Sunday, February 08, 2004

It's gadgets time again



I went home last Monday with a Fujitsu Lifebook P1120 on loan from a client and all of a sudden my life is changing. I'm surfing the web on this petite beauty, typing my pleadings in a coffeeshop and emailing from wherever there is a phone line or wi-fi service. This is a long way to go for a boy that learned how to type with the "pindot system" in an old reliable Olympia typewriter from my Grandfather's workstation in Mindoro. I then moved to a PC XT running on DOS and wordstar 4.0 in an apartment in Project 2 Quezon City, then to a PC running Windows 98 in an Intel celeron processor in a big firm in Makati, and just recently to a Pentium II running windows ME in Roxas District.

Of course now, I'm still a boy (my wife calls me her third son). But I am now toting around this 2.2 lb touch screen laptop (no bigger than a hard bound bestseller) with Windows XP. If you were to ask me, I was happy with wordstar 4, until the internet boom came. So I conceded that maybe windows 98 with microsoft office 98 was a good upgrade. But Windows XP? After connecting to the web for thirty minutes, my little gadget got the worm called "luvsan" which terminated the system in 60 seconds. It's a good thing google led me to the cure. For three days, I've been trying to figure out how to send email with an attachment from yahoo in 60 seconds from login to click send.

So how is this lifebook affecting me? Well, I've been very distracted. Instead of being able to write the stuff I needed to write, I'm installing programs here and there. Just a moment ago, I connected it to a toy video camera and wondering if it can help me edit my first motion picture which I plan to call "The Lord with No Rings". Tomorrow, the palm hotsynch, then the printer driver, then quicken, then photojam, then the CD ripper and mp3 converter.
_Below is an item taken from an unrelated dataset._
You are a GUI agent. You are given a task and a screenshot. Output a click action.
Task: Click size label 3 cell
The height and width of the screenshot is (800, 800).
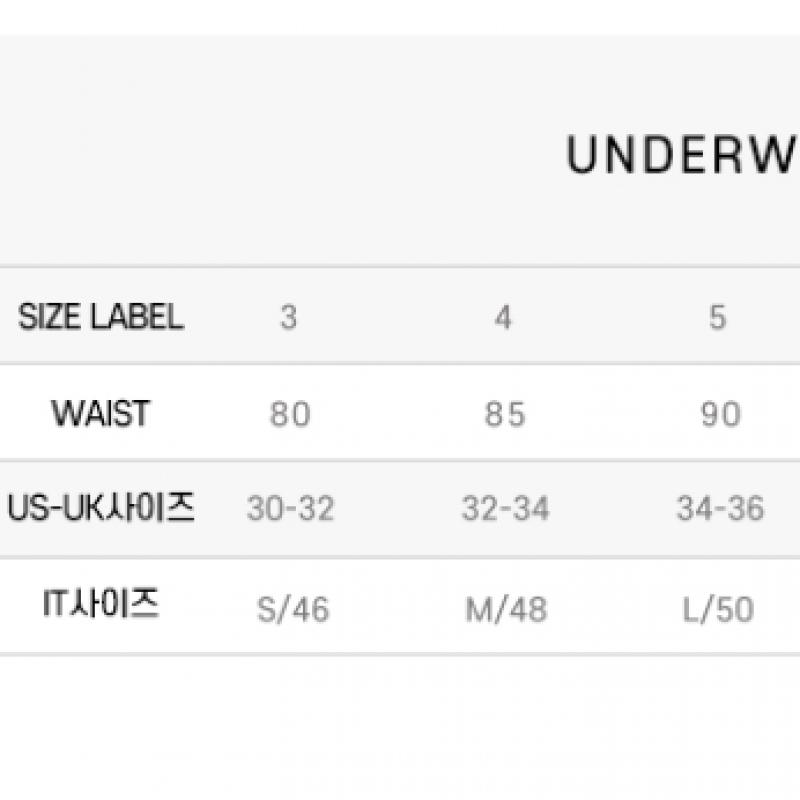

A lot of work this gadget is giving me -- for a machine that is supposed to make life easier. But it doesn't really matter, I'm looking forward to watching a VCD movie with it from a porch in a restaurant in hilly Tagaytay. The ultimate thing is I can blog from a Seattle's Best coffee shop. Hopefully, it can improve the frequency and quality of my posts. I guess they don't call it the "lifebook" for nothing.